Listing.
++++++

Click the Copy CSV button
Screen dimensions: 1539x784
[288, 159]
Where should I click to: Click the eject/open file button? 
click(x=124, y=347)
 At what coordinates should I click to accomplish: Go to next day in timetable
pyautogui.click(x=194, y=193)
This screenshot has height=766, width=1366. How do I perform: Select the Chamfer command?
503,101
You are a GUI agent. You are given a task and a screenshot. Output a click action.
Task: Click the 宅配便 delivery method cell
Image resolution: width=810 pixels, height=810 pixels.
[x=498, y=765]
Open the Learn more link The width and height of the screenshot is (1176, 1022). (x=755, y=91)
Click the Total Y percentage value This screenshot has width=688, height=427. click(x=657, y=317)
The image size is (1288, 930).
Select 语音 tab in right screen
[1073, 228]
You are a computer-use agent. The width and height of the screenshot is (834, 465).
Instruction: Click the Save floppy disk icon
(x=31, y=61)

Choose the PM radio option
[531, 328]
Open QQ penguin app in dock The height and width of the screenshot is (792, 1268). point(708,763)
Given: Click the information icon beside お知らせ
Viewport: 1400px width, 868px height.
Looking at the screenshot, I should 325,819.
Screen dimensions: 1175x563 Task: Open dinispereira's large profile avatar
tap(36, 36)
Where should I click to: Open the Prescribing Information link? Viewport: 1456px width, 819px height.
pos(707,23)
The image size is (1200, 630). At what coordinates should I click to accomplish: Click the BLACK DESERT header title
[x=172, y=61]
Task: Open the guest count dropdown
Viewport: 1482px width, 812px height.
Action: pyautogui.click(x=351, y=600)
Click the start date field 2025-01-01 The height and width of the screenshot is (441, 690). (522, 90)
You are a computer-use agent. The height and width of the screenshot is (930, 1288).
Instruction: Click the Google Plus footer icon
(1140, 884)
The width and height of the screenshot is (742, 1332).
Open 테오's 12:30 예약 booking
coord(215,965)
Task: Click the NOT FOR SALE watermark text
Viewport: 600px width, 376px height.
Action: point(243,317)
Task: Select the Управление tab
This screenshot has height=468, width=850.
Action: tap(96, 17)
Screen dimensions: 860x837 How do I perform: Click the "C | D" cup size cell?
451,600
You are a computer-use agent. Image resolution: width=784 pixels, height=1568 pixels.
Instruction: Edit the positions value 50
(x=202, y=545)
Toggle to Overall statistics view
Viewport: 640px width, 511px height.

++++++

Required work.
Express the records as a Markdown table with the columns Row and Line, from the first line of the records up to and including the line with "Click the start". Give each line its own row number and skip blank lines.

Final result.
| Row | Line |
|---|---|
| 1 | Click the Copy CSV button |
| 2 | Screen dimensions: 1539x784 |
| 3 | [288, 159] |
| 4 | Where should I click to: Click the eject/open file button?  |
| 5 | click(x=124, y=347) |
| 6 |  At what coordinates should I click to accomplish: Go to next day in timetable |
| 7 | pyautogui.click(x=194, y=193) |
| 8 | This screenshot has height=766, width=1366. How do I perform: Select the Chamfer command? |
| 9 | 503,101 |
| 10 | You are a GUI agent. You are given a task and a screenshot. Output a click action. |
| 11 | Task: Click the 宅配便 delivery method cell |
| 12 | Image resolution: width=810 pixels, height=810 pixels. |
| 13 | [x=498, y=765] |
| 14 | Open the Learn more link The width and height of the screenshot is (1176, 1022). (x=755, y=91) |
| 15 | Click the Total Y percentage value This screenshot has width=688, height=427. click(x=657, y=317) |
| 16 | The image size is (1288, 930). |
| 17 | Select 语音 tab in right screen |
| 18 | [1073, 228] |
| 19 | You are a computer-use agent. The width and height of the screenshot is (834, 465). |
| 20 | Instruction: Click the Save floppy disk icon |
| 21 | (x=31, y=61) |
| 22 | Choose the PM radio option |
| 23 | [531, 328] |
| 24 | Open QQ penguin app in dock The height and width of the screenshot is (792, 1268). point(708,763) |
| 25 | Given: Click the information icon beside お知らせ |
| 26 | Viewport: 1400px width, 868px height. |
| 27 | Looking at the screenshot, I should 325,819. |
| 28 | Screen dimensions: 1175x563 Task: Open dinispereira's large profile avatar |
| 29 | tap(36, 36) |
| 30 | Where should I click to: Open the Prescribing Information link? Viewport: 1456px width, 819px height. |
| 31 | pos(707,23) |
| 32 | The image size is (1200, 630). At what coordinates should I click to accomplish: Click the BLACK DESERT header title |
| 33 | [x=172, y=61] |
| 34 | Task: Open the guest count dropdown |
| 35 | Viewport: 1482px width, 812px height. |
| 36 | Action: pyautogui.click(x=351, y=600) |
| 37 | Click the start date field 2025-01-01 The height and width of the screenshot is (441, 690). (522, 90) |